So presumably you would be able to still pass the separator argument OR look for the metadata key. The first would take priority and would remain the recommendation for the current and older versions of zarr and for datasets that were written by them.

joshmoore · 2021-04-08T13:38:28Z

@martindurant: exactly. Wasn't sure if that was too much for this paragraph, but I can look for a spot to go into more details. I imagine if someone passes a separator that doesn't match the expected one we could warn in mode="r". For mode="a|w", I'd personally favor an exception but an alternative would be to update the metadata, effectively hiding the existing chunks.

martindurant · 2021-04-08T13:43:21Z

It would be reasonable to supply a helper function somewhere to convert an existing array from one style of metadata to another.

jbms · 2021-04-08T16:24:11Z

I'm happy with this and can add support to tensorstore and neuroglancer. Is this the confirmed metadata format or are we waiting on additional discussion? I'd rather not add this only to then have to also support something else in the future.

martindurant · 2021-04-08T16:30:24Z

I think we are hoping for more +1 from the other maintainers.
I think I'd be OK with merging if there is no opposition within, say, a week.

DennisHeimbigner · 2021-04-08T18:55:44Z

The change in the spec says this:

The most common non-default value is "/", which leads to nested keys of the form "0/0" that in most implementations produces a directory structure.

I think the last part "that in most implementations produces a directory structure" should be removed since it is inserting implementation claims into what should be an implementation free document.

martindurant · 2021-04-08T19:04:13Z

"that in most implementations produces a directory structure" should be removed

Would different wording help, like "in some implementation is a special character used to mark directories" or "the directory delimiter in posix-like storage", or "commonly used as a directory delimiter" ?

DennisHeimbigner · 2021-04-08T19:09:02Z

Why is it needed at all?

shoyer · 2021-04-08T20:17:40Z

I like including an example of a non-default value because provides a succinct motivation for why this feature exists. The Zarr spec already has a number of such examples for explaining other features.

DennisHeimbigner · 2021-04-08T20:31:17Z

Reasonable. Then ignore this suggested change. Thanks.

joshmoore · 2021-04-13T16:45:55Z

Note: 5 days have passed. https://github.com/zarr-developers/governance/blob/master/GOVERNANCE.md states

Changes to the specification require a dedicated issue on our issue tracker and even more time than an API change. The appropriate length of time is currently under discussion.

Considering this is an optional addition, I'd propose that we leave this call for objections open until the end of the week and then start moving forward? (Any objections to that plan today please. 😉 )

DennisHeimbigner · 2021-04-14T01:59:33Z

Can the separator be a UTF-8 character => multi-byte?

axtimwalde · 2021-04-14T02:08:06Z

I think that's a valid question. I vote for UTF-8 arbitrary length string.

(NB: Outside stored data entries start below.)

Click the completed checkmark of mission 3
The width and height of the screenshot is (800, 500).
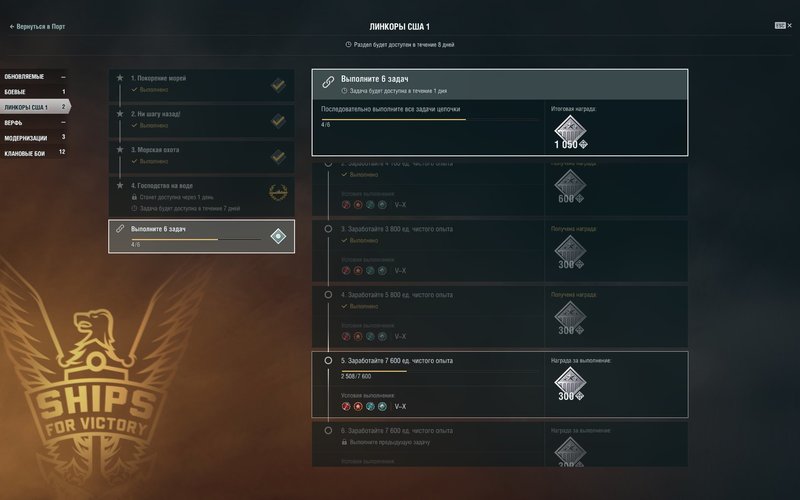278,156
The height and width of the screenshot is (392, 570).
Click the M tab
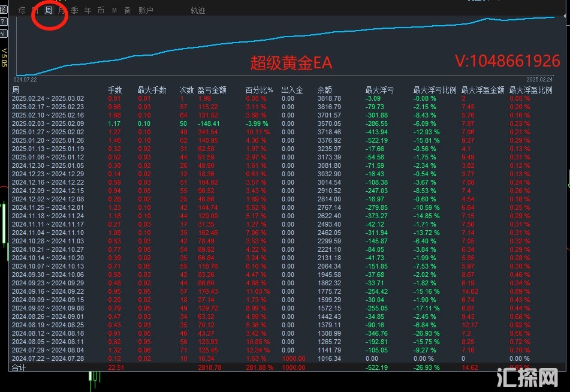point(114,10)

ASCII encouraged.

jbms · 2021-04-14T02:18:17Z

For simplicity it might be best to limit it to one of a small set of characters for now, e.g. {"." and "/"}, and possibly expand that later if there is a need for it.

On the implementation side it is not terribly difficult to just concatenate whatever arbitrary string is specified, but there are a few ways things can go wrong:

If the string starts or ends with a digit, then it is possible that a given key could correspond to more than one chunk.
If the string is length 0 obviously that leads to ambiguity.
Currently the allowed characters are [0-9./], which is pretty widely supported by various underlying storage systems. If you allow arbitrary unicode or even arbitrary ascii you can quickly run into characters not supported by the storage system (e.g. local filesystem), or which may have special behavior when opened --- e.g. on MS Windows there are a bunch of reserved names that cause problems when opened, and they aply to every directory, not just the root.
Some filesystems do various forms of normalization to unicode characters.

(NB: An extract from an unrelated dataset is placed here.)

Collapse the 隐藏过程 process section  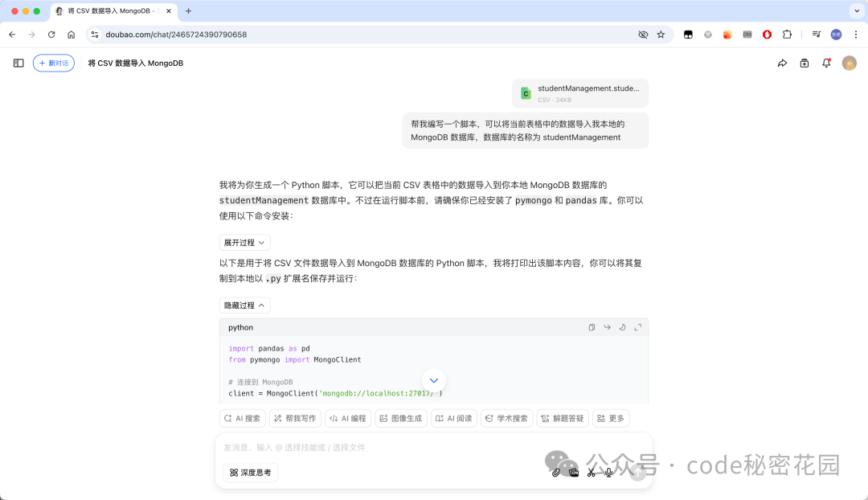click(244, 305)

While in general the user should be free to make a bad choice and suffer the consequences, in some cases software that processes zarr may be intended to handle an untrusted zarr volume and then care must be taken to handle these issues.

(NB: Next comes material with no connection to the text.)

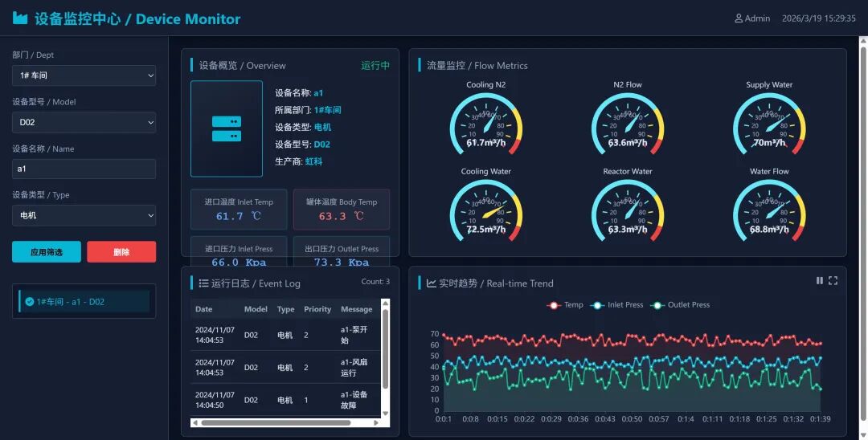Open the 部门 / Dept dropdown
The image size is (868, 440).
click(84, 75)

Unless there is currently a use case for a separator other than {"." and "/"} it seems like it would be reasonable to restrict it to those options for now.

DennisHeimbigner · 2021-04-14T02:20:54Z

Also by putting it into .zarray, it implies that the separator can differ for each
array. I would think it better if the dimension separator was constrained
to be the same for all arrays in the dataset.

jbms · 2021-04-14T02:33:38Z

Putting the separator into .zarray seems helpful since currently .zarray stands on its own. If you have to look in parent directory .zattr files that makes it more complicated.

As I imagine implementing this, and generally in what seems like the most natural implementation, there wouldn't be any problem with different separators within the same hierarchy. However I see that having different separators within the same hierarchy would not work with the existing implementation of NestedDirectoryStore. However I would suppose that once this feature is implemented NestedDirectoryStore would no longer be needed except for API compatibility.

axtimwalde · 2021-04-14T02:35:16Z

I like that it can be different for each dataset, it's simpler to parse and may be useful.

DennisHeimbigner · 2021-04-14T02:52:51Z

I would suggest for version 3 that you introduce a single "superblock" object, ".zarr" say,
to hold metadata that applies to the whole dataset. This could also hold
extension information and the dimension separator could be put there as well.
p.s. I use the term "dataset" to refer to the whole collection of arrays and metadata.
Is there a preferred term for that collection?

DennisHeimbigner · 2021-04-14T02:58:45Z

This is somewhat off-topic, but it sounds like the real unit here is the .zarray+.zattr+chunks.
There really is no notion of a "dataset" as a collection of arrays and groups have no
semantics at all; they are purely for namespaces.
Under that model, then indeed, everything has to be attached to .zarray, including dimension separators and extensions.

axtimwalde · 2021-04-14T03:46:29Z

I used the term dataset for 'array' as in HDF5 and N5, sorry for the confusion. I like the term 'container' for the entirety of groups and arrays that belong to the same root. That would be the equivalent of an HDF5 file.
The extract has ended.